Rather than telling you why, I’m going to show you what the usual workflow for manuscript production in my field looks like. Then I’m going to show you what it looks like now that I have switched to writing exclusively in RMarkdown.
- collect data (interviews, recordings, corpora)
- code it into some type of data (tokens, measurements, categories)
- enter that into some computer software for analysis and visualizations
- write the prose in word processor
- copy and paste the results from the analysis software
- import plots into the word processor
- changes in the data results into repeating steps 1-6
Sounds familiar? Can we do better?
Anatomy of an RMarkdown document
A typical RMarkdown document has three distinct parts:
1 - an (optional) YAML header surrounded by ---
.
2 - your prose (optionally) formatted using Markdown syntax. It also can include inline code
.
3 - Code chunks containing your R script surrounded by 3 backticks.
Literate programming
Human readable text + machine readable code = reproducible document
Programs as work of literature
- Idea by Donald Knuth, Stanford University.
-
A paradigm shift:
- from telling a computer what to do
- to telling a human what you want the computer to do
Literal Programming in Research
- Tailor reports to an audience
- Repeatable.

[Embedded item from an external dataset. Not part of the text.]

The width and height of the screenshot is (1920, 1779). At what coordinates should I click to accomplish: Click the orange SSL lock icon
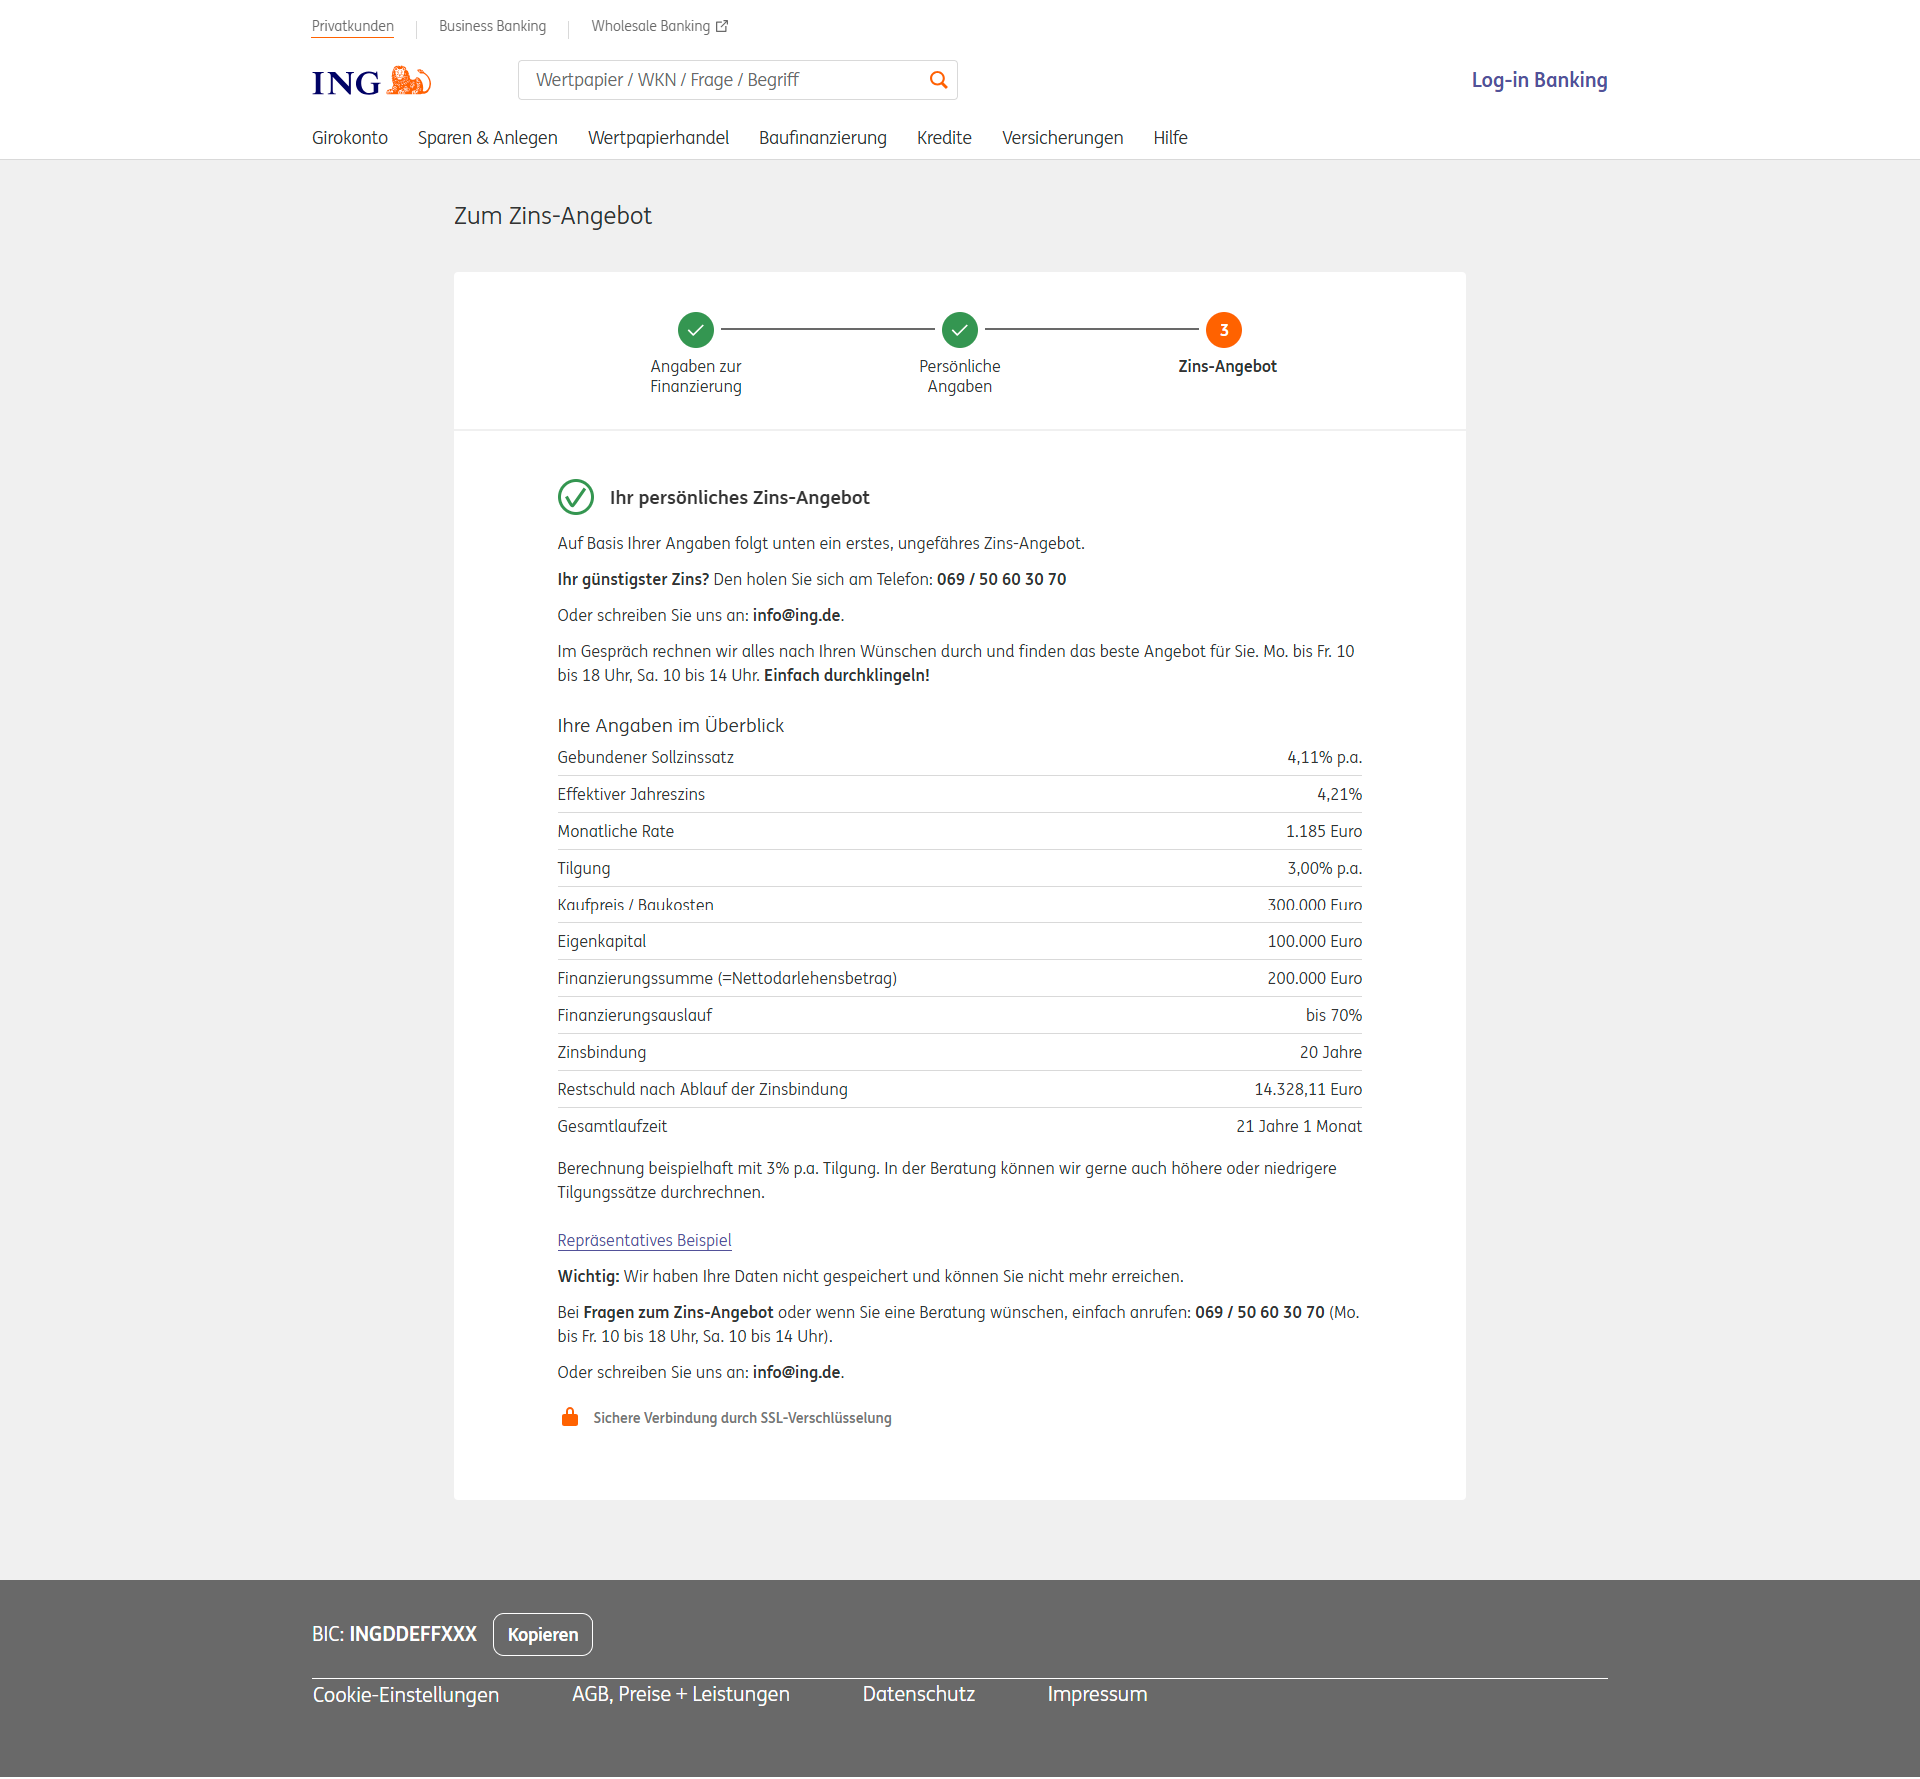coord(570,1417)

Ensures reproducibility
- Works well with version control
- Works well with languages used in research.
R, RStudio and RMarkdown
-
Weave your prose and code into one cohesive story
- R
- Python
- Stata
- SAS
- LaTeX
-
Produce document in many formats
-
Reproducible
Scenario
SAFI (Studying African Farmer-Led Irrigation) is a study looking at farming and irrigation methods in Tanzania and Mozambique. The survey data was collected through interviews conducted between November 2016 and June 2017. For this lesson, we will be using a subset of the available data. For information about the full teaching dataset used in other lessons in this workshop, see the dataset description.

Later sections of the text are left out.